Parametrised KAM Theory, an Overview

• Published in: Regular & chaotic dynamics Vol. 30; no. 3; pp. 408 - 450
• Main Authors: Broer, Henk W., Hanßmann, Heinz, Wagener, Florian
• Format: Journal Article
• Language: English
• Published: Heidelberg Springer Nature B.V 01.06.2025
• Subjects: Hamiltonian functions; Manifolds (mathematics); Parameters; Perturbation theory; Structural stability; Toruses
• ISSN: 1560-3547; 1468-4845
• DOI: 10.1134/S156035472551001X

Kolmogorov – Arnold – Moser theory started in the 1950s as the perturbation theory for persistence of multi- or quasi-periodic motions in Hamiltonian systems.
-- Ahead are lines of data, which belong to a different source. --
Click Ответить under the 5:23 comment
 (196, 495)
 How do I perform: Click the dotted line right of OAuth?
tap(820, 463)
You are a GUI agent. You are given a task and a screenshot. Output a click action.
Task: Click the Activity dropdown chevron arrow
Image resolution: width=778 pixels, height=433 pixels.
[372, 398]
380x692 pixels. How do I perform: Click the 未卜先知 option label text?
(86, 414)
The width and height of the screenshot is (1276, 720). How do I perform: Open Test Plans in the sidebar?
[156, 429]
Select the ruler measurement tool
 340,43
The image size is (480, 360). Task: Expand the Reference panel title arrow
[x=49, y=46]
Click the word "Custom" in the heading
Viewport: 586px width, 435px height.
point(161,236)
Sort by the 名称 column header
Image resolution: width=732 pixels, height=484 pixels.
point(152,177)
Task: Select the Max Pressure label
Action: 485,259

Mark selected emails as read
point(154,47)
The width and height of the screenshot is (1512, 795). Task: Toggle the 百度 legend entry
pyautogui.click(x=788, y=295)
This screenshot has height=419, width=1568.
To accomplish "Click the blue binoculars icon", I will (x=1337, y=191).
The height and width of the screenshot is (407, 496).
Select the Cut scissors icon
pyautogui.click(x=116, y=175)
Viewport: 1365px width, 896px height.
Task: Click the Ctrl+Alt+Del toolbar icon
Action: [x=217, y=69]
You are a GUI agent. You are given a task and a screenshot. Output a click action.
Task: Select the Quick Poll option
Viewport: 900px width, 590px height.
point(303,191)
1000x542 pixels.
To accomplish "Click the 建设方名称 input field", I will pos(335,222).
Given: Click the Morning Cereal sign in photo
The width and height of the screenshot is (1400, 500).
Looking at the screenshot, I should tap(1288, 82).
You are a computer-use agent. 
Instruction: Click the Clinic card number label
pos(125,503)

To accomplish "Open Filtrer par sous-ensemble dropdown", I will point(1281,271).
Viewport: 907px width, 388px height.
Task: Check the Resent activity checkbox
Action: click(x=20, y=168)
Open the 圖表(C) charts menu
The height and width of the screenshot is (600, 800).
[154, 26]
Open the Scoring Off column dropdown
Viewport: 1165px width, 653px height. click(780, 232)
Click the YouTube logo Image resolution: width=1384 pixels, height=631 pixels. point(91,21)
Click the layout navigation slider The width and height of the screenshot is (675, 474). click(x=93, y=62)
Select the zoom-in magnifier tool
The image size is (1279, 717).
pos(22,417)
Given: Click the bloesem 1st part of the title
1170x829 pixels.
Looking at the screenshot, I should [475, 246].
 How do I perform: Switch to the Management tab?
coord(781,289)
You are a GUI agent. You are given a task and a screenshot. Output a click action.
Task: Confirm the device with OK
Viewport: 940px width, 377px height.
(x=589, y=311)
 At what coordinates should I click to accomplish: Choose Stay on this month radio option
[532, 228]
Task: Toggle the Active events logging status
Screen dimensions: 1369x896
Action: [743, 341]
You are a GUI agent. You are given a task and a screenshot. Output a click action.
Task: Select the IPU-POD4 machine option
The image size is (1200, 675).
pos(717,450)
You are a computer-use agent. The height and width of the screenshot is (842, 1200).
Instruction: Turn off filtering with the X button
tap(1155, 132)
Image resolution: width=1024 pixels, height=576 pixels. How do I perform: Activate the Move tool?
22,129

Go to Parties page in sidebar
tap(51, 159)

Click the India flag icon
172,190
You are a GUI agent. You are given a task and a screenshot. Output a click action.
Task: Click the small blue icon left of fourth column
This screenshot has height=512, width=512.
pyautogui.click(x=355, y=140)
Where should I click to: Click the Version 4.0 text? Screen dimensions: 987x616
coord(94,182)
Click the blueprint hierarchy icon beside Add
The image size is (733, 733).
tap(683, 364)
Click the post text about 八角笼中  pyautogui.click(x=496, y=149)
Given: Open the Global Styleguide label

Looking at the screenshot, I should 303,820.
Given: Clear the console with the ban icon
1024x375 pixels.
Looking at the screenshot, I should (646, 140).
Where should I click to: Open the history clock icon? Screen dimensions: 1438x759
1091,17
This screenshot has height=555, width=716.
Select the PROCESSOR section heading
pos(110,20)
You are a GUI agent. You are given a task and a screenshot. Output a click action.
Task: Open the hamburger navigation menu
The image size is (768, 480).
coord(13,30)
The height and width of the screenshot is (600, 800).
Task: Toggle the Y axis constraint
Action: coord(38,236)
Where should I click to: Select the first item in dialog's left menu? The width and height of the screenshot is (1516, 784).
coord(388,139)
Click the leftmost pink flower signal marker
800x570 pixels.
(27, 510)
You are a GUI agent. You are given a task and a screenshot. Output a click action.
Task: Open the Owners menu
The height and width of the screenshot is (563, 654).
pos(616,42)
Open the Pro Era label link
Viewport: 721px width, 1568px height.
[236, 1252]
Since then the theory obtained a branch where the persistent occurrence of quasi-periodicity is studied in various classes of systems, which may depend on parameters. The view changed into the direction of structural stability, concerning the occurrence of quasi-periodic tori on a set of positive Hausdorff measure in a sub-manifold of the product of phase space and parameter space. This paper contains an overview of this development with an emphasis on the world of dissipative systems, where families of quasi-periodic tori occur and bifurcate in a persistent way. The transition from orderly to chaotic dynamics here forms a leading thought.